Невозможно было не учитывать хитросплетение человеческих чувств и характеров. Жизнь наша многогранна, зачастую непонятна и полна противоречий. Жизнь наша хрупка, бесценна и в то же время ничтожна; нас швыряет то в стылые воды одиночества, то в теплый источник молодости. Но самое главное – жизнь наша на самом деле не поддается управлению. Довольно сущего пустяка – и она уже летит под откос. Порой тихое слово, искрящийся взгляд и запоздалая улыбка способны вознести нас до небес или низвергнуть в бездонную пропасть. И все же, несмотря на такую неопределенность, нам ничего не остается, кроме как делать вид, что мы управляем всем этим хаосом в надежде, что Провидение не оставит нас, бесконечно метущихся, и включит в свои сокровенные планы.
* * *
Вечером 14 июля, чтобы отпраздновать выписку Максима из больницы, мы все собрались в доме моих родителей. Оливье, Максим, их дочурки, Фанни и даже Полина Делатур, оказавшаяся на поверку умной и забавной девицей, с которой я успел помириться. Я пожарил бифштексы на мангале и приготовил хот-доги, чтобы порадовать детишек. Мы откупорили бутылочку «Нюи-Сен-Жорж», расположились на террасе и любовались салютом над бухтой Антиб. Зрелище началось с боем башенных часов при въезде в город.
Я оставил гостей, включил наружное освещение и отправился по дорожке к въездным воротам. За оградой меня ждал Стефан Пьянелли. Вид у него был неважнецкий: длинные волосы, густая борода, под налитыми кровью глазами круги.
– Чего тебе, Стефан?
– Привет, Тома!
От него пахло спиртным.
– Можно войти? – спросил он, схватившись за прутья ограды из кованого железа.
Эта ограда с воротами, которые я ни за что ему бы ни открыл, символизировала барьер, выросший отныне между нами. Пьянелли оказался предателем. Ему уже никогда не быть одним из наших.
– Пошел ты куда подальше, Стефан!
– У меня для тебя хорошая новость, художник. Я не собираюсь соперничать с тобой по части написания книг.
Он достал из кармана сложенный вчетверо листок бумаги и протянул его мне через прутья.
– Твоя мать и Франсис и впрямь были еще те подонки! – бросил журналист. – Хорошо, что я наткнулся на эту статейку до выхода моей книги. Иначе я бы выглядел круглым дураком!
Я развернул листок в то самое мгновение, когда небо озарили фейерверочные петарды и ракеты. Это была ксерокопия старой статьи из «Нис-Матен» от 28 декабря 1997 года. Опубликованной через пять лет после трагедии.
Вандализм и разрушения в лицее Сент-Экзюпери
В рождественскую ночь учебное заведение в технопарке «София-Антиполис» подверглось вандализму. Наиболее серьезные разрушения произошли в спортивном комплексе международного лицея.
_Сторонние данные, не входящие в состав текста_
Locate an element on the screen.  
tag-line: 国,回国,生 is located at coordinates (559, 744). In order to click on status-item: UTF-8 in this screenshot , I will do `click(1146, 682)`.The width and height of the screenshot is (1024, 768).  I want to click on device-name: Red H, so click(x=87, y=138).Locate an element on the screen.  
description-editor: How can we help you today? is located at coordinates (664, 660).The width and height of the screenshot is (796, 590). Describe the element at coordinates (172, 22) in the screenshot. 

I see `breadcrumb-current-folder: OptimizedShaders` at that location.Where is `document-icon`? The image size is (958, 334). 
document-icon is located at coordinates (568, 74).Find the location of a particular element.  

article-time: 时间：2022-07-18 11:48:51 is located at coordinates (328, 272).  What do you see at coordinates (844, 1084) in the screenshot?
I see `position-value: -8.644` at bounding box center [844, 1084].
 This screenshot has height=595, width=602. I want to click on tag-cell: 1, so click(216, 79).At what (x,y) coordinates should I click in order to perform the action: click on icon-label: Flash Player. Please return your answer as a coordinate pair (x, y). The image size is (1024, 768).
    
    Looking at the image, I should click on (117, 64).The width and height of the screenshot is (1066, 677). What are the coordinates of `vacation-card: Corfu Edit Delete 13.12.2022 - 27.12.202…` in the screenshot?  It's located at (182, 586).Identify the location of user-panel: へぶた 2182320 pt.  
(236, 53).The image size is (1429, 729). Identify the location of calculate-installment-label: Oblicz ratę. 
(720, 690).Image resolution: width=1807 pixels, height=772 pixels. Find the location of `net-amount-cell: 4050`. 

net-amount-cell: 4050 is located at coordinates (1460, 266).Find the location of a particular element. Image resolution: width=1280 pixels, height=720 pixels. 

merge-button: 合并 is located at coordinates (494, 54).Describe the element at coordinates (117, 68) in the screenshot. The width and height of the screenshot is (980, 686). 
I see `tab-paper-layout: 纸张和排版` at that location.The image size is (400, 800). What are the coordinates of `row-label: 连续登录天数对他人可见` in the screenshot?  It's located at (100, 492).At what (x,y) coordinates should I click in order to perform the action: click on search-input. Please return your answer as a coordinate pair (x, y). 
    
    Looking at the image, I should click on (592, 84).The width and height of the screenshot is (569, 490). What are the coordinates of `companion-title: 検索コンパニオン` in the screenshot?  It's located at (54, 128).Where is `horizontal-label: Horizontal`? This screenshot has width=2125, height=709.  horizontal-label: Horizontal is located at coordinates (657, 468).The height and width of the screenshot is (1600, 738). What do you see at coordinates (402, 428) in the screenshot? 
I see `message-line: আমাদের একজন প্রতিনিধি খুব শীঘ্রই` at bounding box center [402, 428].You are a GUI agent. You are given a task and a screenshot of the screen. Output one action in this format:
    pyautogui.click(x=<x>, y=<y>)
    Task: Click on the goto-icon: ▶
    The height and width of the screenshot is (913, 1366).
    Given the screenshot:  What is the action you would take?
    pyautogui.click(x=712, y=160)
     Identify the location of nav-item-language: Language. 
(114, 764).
Утром 25 декабря заведующая подготовительным отделением г-жа Аннабель Дегале установила масштаб разрушений. Стены спортивного зала были сплошь испещрены неприличными рисунками и надписями. Кроме того, вандал или вандалы разбили несколько окон, опустошили огнетушители и сломали двери в раздевалках.
По мнению заведующей, подавшей жалобу, все это, несомненно, сделали люди посторонние, не имеющие никакого отношения к интернату.
Жандармерия начала расследование и приступила к обычным проверкам. А пока, в ожидании результатов дознания, дирекция школьного городка распорядилась незамедлительно приступить к уборке и ремонтным работам, для того чтобы привести спортивный комплекс в порядок к 5 января будущего года – ко дню возвращения учащихся.
К статье прилагались две фотографии. На первой был представлен масштаб ущерба, нанесенного спортивному залу: разрисованная стена, валяющийся на земле порожний огнетушитель, разбитые окна.
– Тела Винки и Клемана уже никогда не найдут, – со злостью проговорил Пьянелли. – Это ясно как божий день, ведь так? Твоя мать с Франсисом оказались хитроумными – замели все следы. Я вот что скажу тебе, художник. Ты и твои дружки должны благодарить своих предков за то, что они вытащили вас из этой гнусной истории.